__Input data__:
■ ■ ■ ■ ■

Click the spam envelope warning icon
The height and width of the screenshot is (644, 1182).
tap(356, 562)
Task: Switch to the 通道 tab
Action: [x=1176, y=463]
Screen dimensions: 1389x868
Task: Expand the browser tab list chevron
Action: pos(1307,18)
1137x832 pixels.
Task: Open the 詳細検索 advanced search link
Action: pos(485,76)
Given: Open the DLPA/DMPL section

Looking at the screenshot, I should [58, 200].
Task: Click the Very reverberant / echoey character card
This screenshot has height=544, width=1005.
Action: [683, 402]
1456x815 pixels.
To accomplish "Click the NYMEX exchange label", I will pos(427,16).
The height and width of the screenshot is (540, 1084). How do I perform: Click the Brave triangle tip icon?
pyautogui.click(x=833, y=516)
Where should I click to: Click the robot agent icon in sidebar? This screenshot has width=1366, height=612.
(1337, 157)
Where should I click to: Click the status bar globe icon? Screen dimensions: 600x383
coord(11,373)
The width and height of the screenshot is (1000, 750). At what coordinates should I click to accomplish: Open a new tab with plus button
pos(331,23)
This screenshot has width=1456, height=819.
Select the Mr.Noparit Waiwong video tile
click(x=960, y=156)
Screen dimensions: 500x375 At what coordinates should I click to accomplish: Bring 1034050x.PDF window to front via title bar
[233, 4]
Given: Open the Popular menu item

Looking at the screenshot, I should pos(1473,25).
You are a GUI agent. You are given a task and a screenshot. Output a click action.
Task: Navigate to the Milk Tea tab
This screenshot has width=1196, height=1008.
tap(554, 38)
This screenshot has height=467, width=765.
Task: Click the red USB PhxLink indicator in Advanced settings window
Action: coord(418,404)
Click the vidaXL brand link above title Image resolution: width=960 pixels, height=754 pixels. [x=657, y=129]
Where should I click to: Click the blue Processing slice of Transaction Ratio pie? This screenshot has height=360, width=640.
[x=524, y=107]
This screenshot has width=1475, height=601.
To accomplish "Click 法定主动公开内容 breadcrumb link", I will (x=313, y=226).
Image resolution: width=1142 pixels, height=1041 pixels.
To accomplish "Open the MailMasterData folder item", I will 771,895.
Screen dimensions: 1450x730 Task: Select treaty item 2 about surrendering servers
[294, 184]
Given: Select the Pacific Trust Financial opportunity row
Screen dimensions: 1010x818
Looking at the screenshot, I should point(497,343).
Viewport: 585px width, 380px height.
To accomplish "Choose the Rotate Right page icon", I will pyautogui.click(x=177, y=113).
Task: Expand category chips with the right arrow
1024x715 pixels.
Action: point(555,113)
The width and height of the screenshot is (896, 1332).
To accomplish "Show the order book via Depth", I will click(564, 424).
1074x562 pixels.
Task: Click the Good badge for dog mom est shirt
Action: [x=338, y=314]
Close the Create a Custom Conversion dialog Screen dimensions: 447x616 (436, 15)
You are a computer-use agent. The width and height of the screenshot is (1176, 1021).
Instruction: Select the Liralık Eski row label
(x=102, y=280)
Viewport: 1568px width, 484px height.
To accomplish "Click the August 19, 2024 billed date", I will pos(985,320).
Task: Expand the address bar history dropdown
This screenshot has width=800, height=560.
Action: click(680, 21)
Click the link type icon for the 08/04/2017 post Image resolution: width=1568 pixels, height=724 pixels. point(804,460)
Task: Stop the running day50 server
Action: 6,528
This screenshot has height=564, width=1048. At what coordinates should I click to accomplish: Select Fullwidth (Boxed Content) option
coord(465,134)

■ ■ ■ ■ ■

__Instructions for the task__: Reproduce every single entry above exactly.

__The answer__:
Click the spam envelope warning icon
The height and width of the screenshot is (644, 1182).
tap(356, 562)
Task: Switch to the 通道 tab
Action: [x=1176, y=463]
Screen dimensions: 1389x868
Task: Expand the browser tab list chevron
Action: pos(1307,18)
1137x832 pixels.
Task: Open the 詳細検索 advanced search link
Action: pos(485,76)
Given: Open the DLPA/DMPL section

Looking at the screenshot, I should [58, 200].
Task: Click the Very reverberant / echoey character card
This screenshot has height=544, width=1005.
Action: [683, 402]
1456x815 pixels.
To accomplish "Click the NYMEX exchange label", I will pos(427,16).
The height and width of the screenshot is (540, 1084). How do I perform: Click the Brave triangle tip icon?
pyautogui.click(x=833, y=516)
Where should I click to: Click the robot agent icon in sidebar? This screenshot has width=1366, height=612.
(1337, 157)
Where should I click to: Click the status bar globe icon? Screen dimensions: 600x383
coord(11,373)
The width and height of the screenshot is (1000, 750). At what coordinates should I click to accomplish: Open a new tab with plus button
pos(331,23)
This screenshot has width=1456, height=819.
Select the Mr.Noparit Waiwong video tile
click(x=960, y=156)
Screen dimensions: 500x375 At what coordinates should I click to accomplish: Bring 1034050x.PDF window to front via title bar
[233, 4]
Given: Open the Popular menu item

Looking at the screenshot, I should pos(1473,25).
You are a GUI agent. You are given a task and a screenshot. Output a click action.
Task: Navigate to the Milk Tea tab
This screenshot has width=1196, height=1008.
tap(554, 38)
This screenshot has height=467, width=765.
Task: Click the red USB PhxLink indicator in Advanced settings window
Action: coord(418,404)
Click the vidaXL brand link above title Image resolution: width=960 pixels, height=754 pixels. [x=657, y=129]
Where should I click to: Click the blue Processing slice of Transaction Ratio pie? This screenshot has height=360, width=640.
[x=524, y=107]
This screenshot has width=1475, height=601.
To accomplish "Click 法定主动公开内容 breadcrumb link", I will (x=313, y=226).
Image resolution: width=1142 pixels, height=1041 pixels.
To accomplish "Open the MailMasterData folder item", I will 771,895.
Screen dimensions: 1450x730 Task: Select treaty item 2 about surrendering servers
[294, 184]
Given: Select the Pacific Trust Financial opportunity row
Screen dimensions: 1010x818
Looking at the screenshot, I should point(497,343).
Viewport: 585px width, 380px height.
To accomplish "Choose the Rotate Right page icon", I will pyautogui.click(x=177, y=113).
Task: Expand category chips with the right arrow
1024x715 pixels.
Action: point(555,113)
The width and height of the screenshot is (896, 1332).
To accomplish "Show the order book via Depth", I will click(564, 424).
1074x562 pixels.
Task: Click the Good badge for dog mom est shirt
Action: [x=338, y=314]
Close the Create a Custom Conversion dialog Screen dimensions: 447x616 (436, 15)
You are a computer-use agent. The width and height of the screenshot is (1176, 1021).
Instruction: Select the Liralık Eski row label
(x=102, y=280)
Viewport: 1568px width, 484px height.
To accomplish "Click the August 19, 2024 billed date", I will pos(985,320).
Task: Expand the address bar history dropdown
This screenshot has width=800, height=560.
Action: click(680, 21)
Click the link type icon for the 08/04/2017 post Image resolution: width=1568 pixels, height=724 pixels. point(804,460)
Task: Stop the running day50 server
Action: 6,528
This screenshot has height=564, width=1048. At what coordinates should I click to accomplish: Select Fullwidth (Boxed Content) option
coord(465,134)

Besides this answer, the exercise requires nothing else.